For anyone who’s been following the ongoing plot that is my life, 2025 has felt like a massive character arc. I’d like to think I’ve grown, mostly for the better. After losing myself somewhere in the whirlwinds of, well, a lot, I threw myself into multiple rounds of self-leveling, trying to dissect what parts of me may have fed into negative situations. And today, I want to talk about that.
To preface, there’s a reason I tend to operate this way. In my “heartbreak audit” dated January 13th, 2025 A.D., I wrote: “I rationalize my sentiments and analyze the shit out of myself until I can prove that none of it was delusion.” Honestly? That one line sums up my coping mechanism pretty neatly.
Situations, to me, are like ghosts. Imaginative creatures that haunt everything that used to be beautiful. Rationalizing is how I tell myself, See? Ghosts aren’t real. They’re just psychological fragments haunting you. Logic becomes my exorcism. It makes me feel less crazy.
Slight tangent, but, while I don’t believe in the physical existent of ghosts, I do believe in the psychological existents. They are unresolved feelings/ limerence for something that emotionally haunts us. So, in that sense, ghosts are real.
A few days ago, while spiraling (creatively) on this topic, something clicked: my compulsive-logician tendencies are deeply tied to my profession. I am, after all, an engineer. I love post-mortems with friends, analyzing what went wrong and how to prevent it next time. I theorize and rationalize because it makes my problems feel less scary.
But here lies the fundamental issue: feelings are inexplicable. People, myself included, can be deeply irrational. I spent the past eight months consuming therapy content like it was homework, all so I could rationalize my pain, to explain the inexplicable.
And therapyspeak… god, it labels everything. I somehow turned my past into a neatly itemized list and quantified my trauma like a goddamn product backlog. The product manager in me loves it. My “issues” turned into tidy little tickets waiting to be closed, bugs waiting to be fixed.
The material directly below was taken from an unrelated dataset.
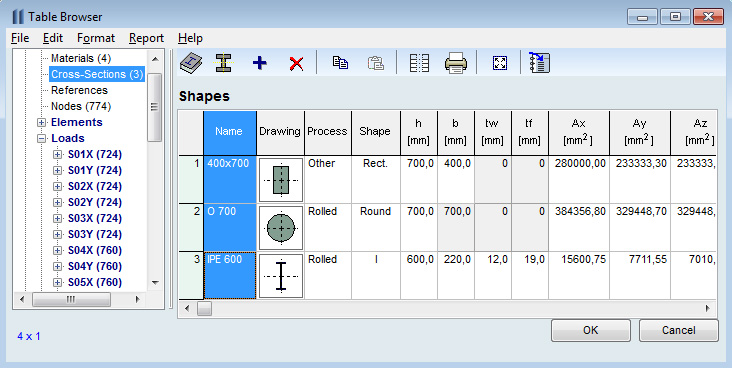Collapse the Loads tree node
Image resolution: width=732 pixels, height=368 pixels.
(42, 138)
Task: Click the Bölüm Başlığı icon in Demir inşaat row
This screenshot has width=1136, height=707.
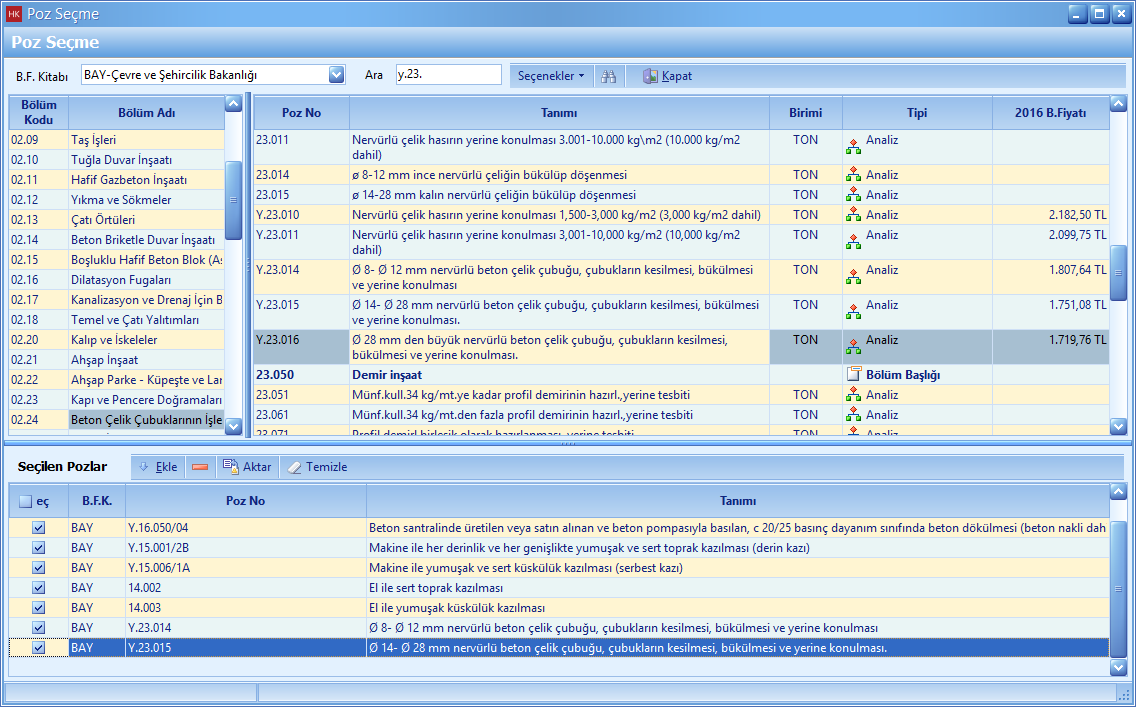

But the engineer in me? Yeah, she has no idea how to build the solutions for half of these so-called bugs. Here’s the list as it stands: undiagnosed ADHD, father issues, lack of social cues, compulsive logician tendencies, trust issues, and the fan-favorite: dismissive-avoidant attachment style.
Look at that. I’ve identified everything perfectly. Now what?
I think to myself, Damn, I really described myself as this mentally ill unhealed person who doesn’t deserve love. And some part of me believes that. But I also know it’s not that bad. I’m just cursed with enough self-awareness to turn my problems into balls and chains I insist on dragging around.
Meanwhile, men out there go undiagnosed, unhealed, and completely unbothered. I was trying to “fix myself” in a matter of months—when maybe healing is something that takes an entire life.
Maybe I should cut myself some slack. Maybe not every flaw is a bug to be patched. Maybe some of them are features.
And the wonderful thing about me is, I’m upfront about my issues. I communicate them. I’m not out here actively hurting people. I know the scars to my wounds, and I can identify them when they get triggered. Maybe that counts for something.
Someone once said, “Western therapy does not counsel the Eastern mind,” and recently that’s been resonating. (I’ve since done my research, it is from the Netflix Drama BEEF. Great show.) If you force yourself to identify problems you can’t fix overnight, all you do is make yourself feel shittier about not fixing them fast enough.
So naybe the work isn’t about fixing. Maybe it’s about living with. Or maybe, yes, I should seek professional help—real, personalized guidance instead of TikTok/ YouTube diagnoses. But that loops back: if these aren’t “problems” in the strict sense, is fixing even the right paradigm?
I don’t know. But I think I’m slowly getting there. I think I’m okay.